Now, there is a fine line in how sharing your mess and your struggle that you don’t want to cross versus over-sharing and providing too much information that undermines your authority as an expert. Perhaps your struggle was working 60-to-80 hour work weeks for years, sacrificing your social life so that you could be a high performer in your industry and the good, bad, and ugly lessons you learned along the way. Also, if you’re sharing the mess of people you helped, ALWAYS get permission and/or change the names “to protect the innocent.”

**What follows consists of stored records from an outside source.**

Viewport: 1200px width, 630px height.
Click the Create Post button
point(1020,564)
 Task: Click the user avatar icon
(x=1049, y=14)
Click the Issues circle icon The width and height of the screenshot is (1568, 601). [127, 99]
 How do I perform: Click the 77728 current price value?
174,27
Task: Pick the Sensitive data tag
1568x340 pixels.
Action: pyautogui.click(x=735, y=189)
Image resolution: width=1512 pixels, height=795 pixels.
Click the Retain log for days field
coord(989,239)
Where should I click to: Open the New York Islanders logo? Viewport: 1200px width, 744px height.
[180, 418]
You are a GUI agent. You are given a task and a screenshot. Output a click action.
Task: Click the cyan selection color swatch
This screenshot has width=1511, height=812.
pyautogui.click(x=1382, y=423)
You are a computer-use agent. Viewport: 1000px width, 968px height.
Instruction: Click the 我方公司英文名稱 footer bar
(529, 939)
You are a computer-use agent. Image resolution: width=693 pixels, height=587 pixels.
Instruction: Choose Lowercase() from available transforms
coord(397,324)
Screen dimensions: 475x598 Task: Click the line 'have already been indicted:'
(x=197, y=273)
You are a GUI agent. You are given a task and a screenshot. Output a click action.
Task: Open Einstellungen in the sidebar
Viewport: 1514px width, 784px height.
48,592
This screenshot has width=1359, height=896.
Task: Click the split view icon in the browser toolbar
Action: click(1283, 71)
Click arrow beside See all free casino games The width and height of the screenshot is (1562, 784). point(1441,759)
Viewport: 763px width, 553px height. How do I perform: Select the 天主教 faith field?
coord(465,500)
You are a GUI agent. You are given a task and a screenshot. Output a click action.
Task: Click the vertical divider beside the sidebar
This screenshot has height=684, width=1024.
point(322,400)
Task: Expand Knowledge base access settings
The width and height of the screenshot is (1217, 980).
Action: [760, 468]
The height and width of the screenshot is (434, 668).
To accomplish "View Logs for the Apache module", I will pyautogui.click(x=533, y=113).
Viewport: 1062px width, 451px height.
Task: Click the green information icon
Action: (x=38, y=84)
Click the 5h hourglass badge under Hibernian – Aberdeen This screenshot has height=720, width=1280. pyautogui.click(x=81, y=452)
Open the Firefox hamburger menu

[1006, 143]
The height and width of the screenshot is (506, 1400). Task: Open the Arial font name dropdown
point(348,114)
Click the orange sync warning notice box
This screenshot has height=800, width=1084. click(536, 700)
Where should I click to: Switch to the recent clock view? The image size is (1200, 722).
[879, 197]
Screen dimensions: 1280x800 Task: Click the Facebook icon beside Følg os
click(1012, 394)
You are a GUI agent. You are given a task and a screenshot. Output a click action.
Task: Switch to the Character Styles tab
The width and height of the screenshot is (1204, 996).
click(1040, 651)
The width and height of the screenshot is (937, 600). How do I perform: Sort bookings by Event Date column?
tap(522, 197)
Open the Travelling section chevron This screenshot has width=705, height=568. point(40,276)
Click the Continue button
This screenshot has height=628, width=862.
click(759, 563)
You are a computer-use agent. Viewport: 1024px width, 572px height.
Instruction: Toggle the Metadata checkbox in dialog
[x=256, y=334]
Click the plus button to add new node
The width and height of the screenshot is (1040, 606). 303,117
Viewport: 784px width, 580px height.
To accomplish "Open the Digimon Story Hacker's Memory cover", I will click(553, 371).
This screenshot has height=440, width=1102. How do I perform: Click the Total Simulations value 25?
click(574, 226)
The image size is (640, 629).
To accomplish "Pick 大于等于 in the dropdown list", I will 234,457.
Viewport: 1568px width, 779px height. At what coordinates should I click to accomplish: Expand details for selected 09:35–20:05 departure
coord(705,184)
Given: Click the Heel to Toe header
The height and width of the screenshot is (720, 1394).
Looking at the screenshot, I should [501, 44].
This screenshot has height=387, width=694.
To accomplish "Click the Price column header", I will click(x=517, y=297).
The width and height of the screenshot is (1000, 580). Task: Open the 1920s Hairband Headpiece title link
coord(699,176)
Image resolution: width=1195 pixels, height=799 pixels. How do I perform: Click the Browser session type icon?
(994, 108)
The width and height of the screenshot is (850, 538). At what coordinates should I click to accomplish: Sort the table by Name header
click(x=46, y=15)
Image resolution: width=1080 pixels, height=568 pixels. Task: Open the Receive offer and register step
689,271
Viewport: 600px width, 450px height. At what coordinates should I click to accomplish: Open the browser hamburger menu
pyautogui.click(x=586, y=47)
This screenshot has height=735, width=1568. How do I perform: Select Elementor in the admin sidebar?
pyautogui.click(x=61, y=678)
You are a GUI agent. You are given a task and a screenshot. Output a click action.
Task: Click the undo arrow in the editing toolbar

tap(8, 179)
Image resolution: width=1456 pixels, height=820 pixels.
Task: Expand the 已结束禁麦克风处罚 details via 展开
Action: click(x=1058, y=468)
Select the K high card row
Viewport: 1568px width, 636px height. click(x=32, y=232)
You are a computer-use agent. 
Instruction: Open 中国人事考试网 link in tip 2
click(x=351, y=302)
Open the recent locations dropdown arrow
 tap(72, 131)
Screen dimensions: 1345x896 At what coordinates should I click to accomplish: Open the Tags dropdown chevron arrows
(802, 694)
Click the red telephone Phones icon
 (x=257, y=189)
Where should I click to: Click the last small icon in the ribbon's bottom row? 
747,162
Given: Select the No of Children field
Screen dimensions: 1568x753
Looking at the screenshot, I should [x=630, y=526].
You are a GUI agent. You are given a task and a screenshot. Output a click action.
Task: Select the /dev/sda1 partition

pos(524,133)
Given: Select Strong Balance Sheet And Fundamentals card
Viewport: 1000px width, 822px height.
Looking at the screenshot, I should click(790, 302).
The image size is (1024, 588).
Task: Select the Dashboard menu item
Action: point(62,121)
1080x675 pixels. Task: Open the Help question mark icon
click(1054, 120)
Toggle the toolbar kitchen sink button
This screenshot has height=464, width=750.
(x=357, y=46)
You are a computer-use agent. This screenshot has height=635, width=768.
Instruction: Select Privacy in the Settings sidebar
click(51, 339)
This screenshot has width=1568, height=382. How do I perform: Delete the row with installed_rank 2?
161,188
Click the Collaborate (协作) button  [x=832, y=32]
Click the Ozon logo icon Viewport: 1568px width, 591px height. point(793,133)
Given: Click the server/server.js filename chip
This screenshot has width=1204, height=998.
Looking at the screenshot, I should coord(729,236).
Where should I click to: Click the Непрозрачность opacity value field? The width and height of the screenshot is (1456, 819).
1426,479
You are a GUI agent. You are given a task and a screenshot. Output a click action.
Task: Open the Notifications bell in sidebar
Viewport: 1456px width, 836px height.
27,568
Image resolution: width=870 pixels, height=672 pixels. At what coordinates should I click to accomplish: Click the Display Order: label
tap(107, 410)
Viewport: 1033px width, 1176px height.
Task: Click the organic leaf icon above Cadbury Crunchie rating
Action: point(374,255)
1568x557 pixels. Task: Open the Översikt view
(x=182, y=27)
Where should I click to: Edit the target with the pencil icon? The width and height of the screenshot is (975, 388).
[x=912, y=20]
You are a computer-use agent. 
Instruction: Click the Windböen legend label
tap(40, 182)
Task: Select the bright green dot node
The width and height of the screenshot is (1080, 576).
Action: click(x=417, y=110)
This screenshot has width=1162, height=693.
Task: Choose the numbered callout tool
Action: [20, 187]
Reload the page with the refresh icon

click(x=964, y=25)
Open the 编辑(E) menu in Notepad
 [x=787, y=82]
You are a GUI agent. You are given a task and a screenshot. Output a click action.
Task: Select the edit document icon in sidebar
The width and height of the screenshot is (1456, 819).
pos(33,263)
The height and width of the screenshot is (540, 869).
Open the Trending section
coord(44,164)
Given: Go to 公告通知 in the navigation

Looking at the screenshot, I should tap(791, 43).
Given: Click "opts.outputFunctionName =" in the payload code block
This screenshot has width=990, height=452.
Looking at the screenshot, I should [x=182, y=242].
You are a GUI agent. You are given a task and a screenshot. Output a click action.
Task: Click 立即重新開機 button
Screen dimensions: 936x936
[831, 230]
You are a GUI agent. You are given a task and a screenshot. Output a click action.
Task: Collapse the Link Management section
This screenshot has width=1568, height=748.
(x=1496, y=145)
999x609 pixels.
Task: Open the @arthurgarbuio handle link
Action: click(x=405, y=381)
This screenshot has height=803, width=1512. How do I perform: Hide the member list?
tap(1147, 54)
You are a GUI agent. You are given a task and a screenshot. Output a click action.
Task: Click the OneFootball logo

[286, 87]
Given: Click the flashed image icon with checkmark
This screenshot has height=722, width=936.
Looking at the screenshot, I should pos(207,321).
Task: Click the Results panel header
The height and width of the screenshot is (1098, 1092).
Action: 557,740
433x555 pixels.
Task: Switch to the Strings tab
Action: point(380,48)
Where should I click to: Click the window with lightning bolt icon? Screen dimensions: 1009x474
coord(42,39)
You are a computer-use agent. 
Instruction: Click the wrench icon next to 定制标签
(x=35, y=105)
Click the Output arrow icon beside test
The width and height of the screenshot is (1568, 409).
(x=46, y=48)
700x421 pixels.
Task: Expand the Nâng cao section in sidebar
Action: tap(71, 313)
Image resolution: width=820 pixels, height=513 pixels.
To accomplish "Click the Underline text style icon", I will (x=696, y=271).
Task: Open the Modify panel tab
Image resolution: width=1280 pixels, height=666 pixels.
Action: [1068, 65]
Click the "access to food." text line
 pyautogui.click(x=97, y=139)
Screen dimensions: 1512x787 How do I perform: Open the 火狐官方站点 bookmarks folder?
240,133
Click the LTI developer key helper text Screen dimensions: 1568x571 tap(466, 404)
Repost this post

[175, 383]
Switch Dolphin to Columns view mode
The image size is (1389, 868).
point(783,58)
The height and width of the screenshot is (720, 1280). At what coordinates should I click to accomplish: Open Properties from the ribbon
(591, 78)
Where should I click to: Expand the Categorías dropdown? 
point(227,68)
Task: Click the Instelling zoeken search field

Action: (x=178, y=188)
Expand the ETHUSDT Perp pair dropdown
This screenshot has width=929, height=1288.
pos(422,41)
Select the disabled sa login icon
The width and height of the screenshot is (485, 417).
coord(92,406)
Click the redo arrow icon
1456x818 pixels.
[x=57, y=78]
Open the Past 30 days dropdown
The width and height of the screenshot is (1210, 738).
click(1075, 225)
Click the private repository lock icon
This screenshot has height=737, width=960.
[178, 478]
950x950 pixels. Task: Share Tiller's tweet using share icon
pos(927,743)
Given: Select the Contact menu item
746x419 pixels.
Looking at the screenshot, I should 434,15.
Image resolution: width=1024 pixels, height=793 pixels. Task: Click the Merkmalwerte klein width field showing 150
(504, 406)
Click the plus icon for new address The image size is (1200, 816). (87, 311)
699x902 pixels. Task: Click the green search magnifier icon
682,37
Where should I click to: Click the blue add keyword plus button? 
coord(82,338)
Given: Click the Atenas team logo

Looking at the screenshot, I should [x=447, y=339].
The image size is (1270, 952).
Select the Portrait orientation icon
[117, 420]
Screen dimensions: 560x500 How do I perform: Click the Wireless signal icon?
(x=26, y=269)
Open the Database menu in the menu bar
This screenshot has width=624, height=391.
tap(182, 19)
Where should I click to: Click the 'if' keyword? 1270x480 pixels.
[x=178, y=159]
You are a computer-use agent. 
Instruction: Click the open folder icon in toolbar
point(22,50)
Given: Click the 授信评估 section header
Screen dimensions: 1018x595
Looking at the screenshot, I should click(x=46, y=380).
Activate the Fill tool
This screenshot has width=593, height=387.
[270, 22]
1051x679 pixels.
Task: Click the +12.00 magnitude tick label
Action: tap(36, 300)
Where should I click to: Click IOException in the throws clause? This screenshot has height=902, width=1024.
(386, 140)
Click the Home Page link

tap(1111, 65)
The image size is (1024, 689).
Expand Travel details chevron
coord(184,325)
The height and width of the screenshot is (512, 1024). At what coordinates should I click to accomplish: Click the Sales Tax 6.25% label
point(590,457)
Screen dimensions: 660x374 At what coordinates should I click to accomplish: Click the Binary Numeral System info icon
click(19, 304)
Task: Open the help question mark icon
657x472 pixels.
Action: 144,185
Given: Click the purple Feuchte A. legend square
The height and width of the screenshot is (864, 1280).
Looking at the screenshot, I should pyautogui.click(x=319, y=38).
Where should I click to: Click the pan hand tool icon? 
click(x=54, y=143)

You see, when most people watch Olympians compete, they never think about the thousands of hours of training and sacrifice that Gabby Douglas (@GabbyCVDouglas) put into a two-minute gymnastic routine or what it took for Michael Phelps (@M_Phelps00) to break records in swimming. That’s why you need to share your struggle and that’s why the producers of the Olympics provide a back-story video feature when you watch the broadcast of the event so that the audience sees and understands the struggle (and sometimes the mess) that the athlete overcame to get there. They weren’t born champions. They worked very hard to become champions. And now the NBC-TV audience is engaged in the story and have a new respect for the athlete.
So start thinking how to turn your “mess” into your message. What obstacles have you overcome? Lack of money? Lack of education? Lack of physical ability? Lack of support from your family and friends? Share your struggle, unpack how you overcame the odds that were stacked against you, and you’ll earn the trust of your tribe.